Starwood systemwide ADR during the quarter increased 1.3 percent year over year to $174.63, and occupancy increased by 2.4 percentage points to 66.7 percent. ADR and occupancy increased at all Starwood brands except Le Meridien, at which ADR was nearly flat and occupancy was down slightly, and Four Points, at which occupancy increased but ADR declined slightly.
Corporate demand during the quarter was strong worldwide, according to Starwood CFO Vasant Prabhu. Some negotiated corporate rates increased in the mid-single-digit range, he said, and corporate groups are the healthiest segment of overall group business.
"In the U.S. and generally around the globe, corporate transient is a huge bright spot," Prabhu said. "Global corporations are doing very well, and that is evident in their spending."
Corporate transient demand in North America was "very strong," especially in the professional services and technology sector, he added.
Starwood's ADR in North America increased 3.2 percent year over year to $171.68 during the quarter, and occupancy increased by 2.1 percentage points to 70.8 percent. Both ADR and occupancy were up across all brands in North America, with the largest increases at St. Regis and Luxury Collection properties (up 7.4 percent to $390.58) and Aloft properties (up 4 percent to $118.81).

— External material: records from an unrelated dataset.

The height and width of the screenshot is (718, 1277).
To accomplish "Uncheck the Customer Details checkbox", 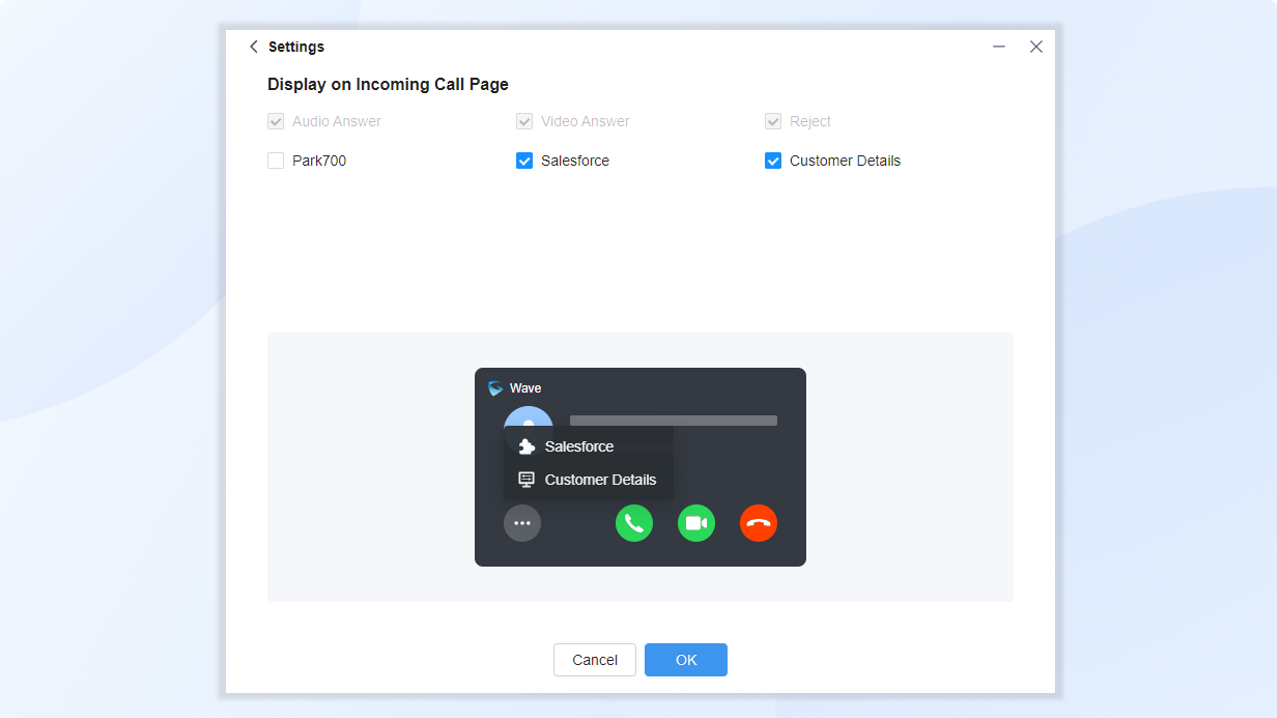I will pos(773,161).
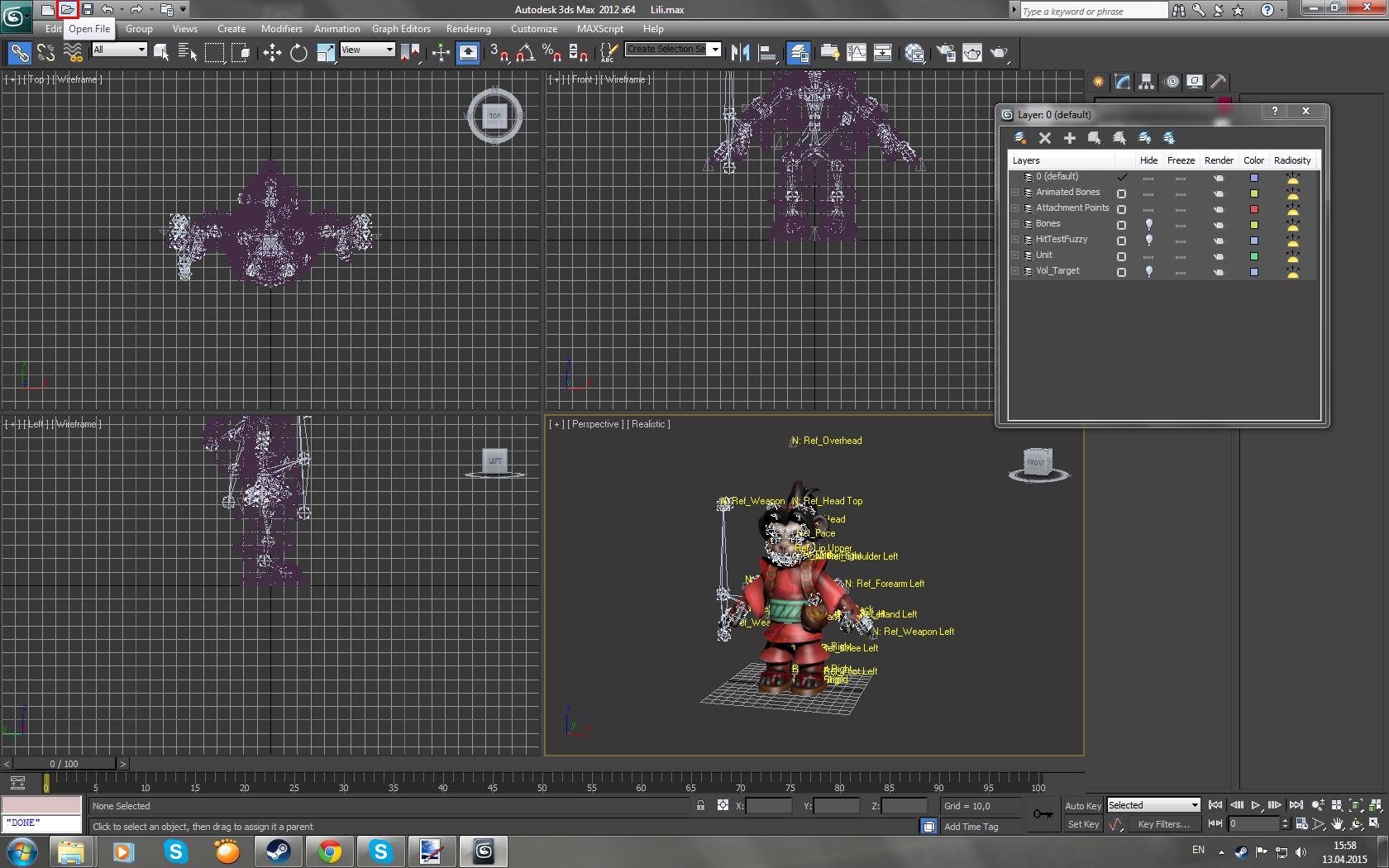Make Animated Bones the current layer

click(x=1121, y=193)

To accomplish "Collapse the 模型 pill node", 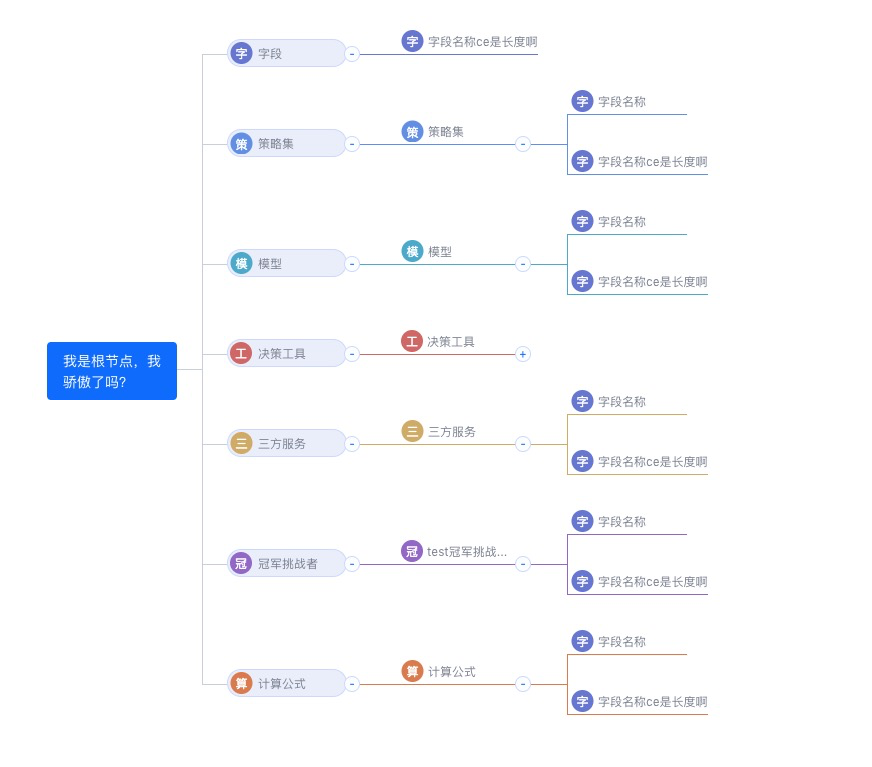I will (352, 264).
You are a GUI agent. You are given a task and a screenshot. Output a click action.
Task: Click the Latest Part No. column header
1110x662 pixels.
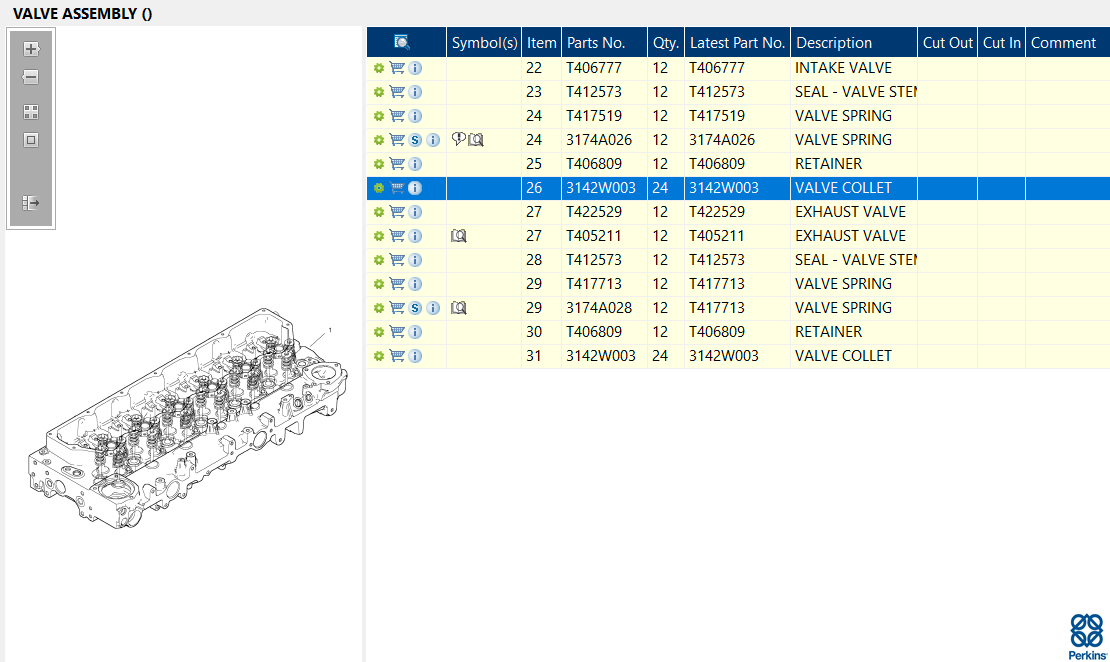coord(737,43)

In Europe, ADR increased 2.2 percent to $200.23, and occupancy increased by 1.3 percentage points to 57.7 percent. The first quarter generally is the weakest of the year for travel demand in the continent, Prabhu said.
ADR at Starwood properties in the Asia/Pacific region declined 3.2 percent to $162.96, and occupancy increased by 4.2 percentage points to 63 percent.
Within Greater China, ADR declined 1.5 percent to $160.02, but occupancy increased by 7.6 percentage points to 58.5 percent, marking the first time in more than a year that hotels in the region performed better than expected in terms of revenue per available room, according to Starwood president and CEO Frits van Paasschen. In the near term, relatively low hotel occupancy in China means properties there will be pushing more for occupancy increases rather than rate increases, he said.
Excluding China, Asia/Pacific ADR declined 4.4 percent to $166.21, and occupancy declined by 0.3 percentage points to 68.9 percent. Outside of Thailand, Asia/Pacific hotels generally performed well, although exchange rates offset some ADR increases in U.S. dollar terms, Prabhu said.
Starwood hotels in both Latin America and the Middle East/Africa region in the first quarter had slight ADR increases. ADR in Latin America increased 0.7 percent to $166.98, and occupancy increased by 1.4 percentage points to 62 percent. In the Middle East and Africa, ADR increased 0.7 percent to $214.19, and occupancy increased by 0.2 percentage points to 65.5 percent.
Starwood's net income during the quarter was $137 million, down from $213 million in the first quarter of 2013.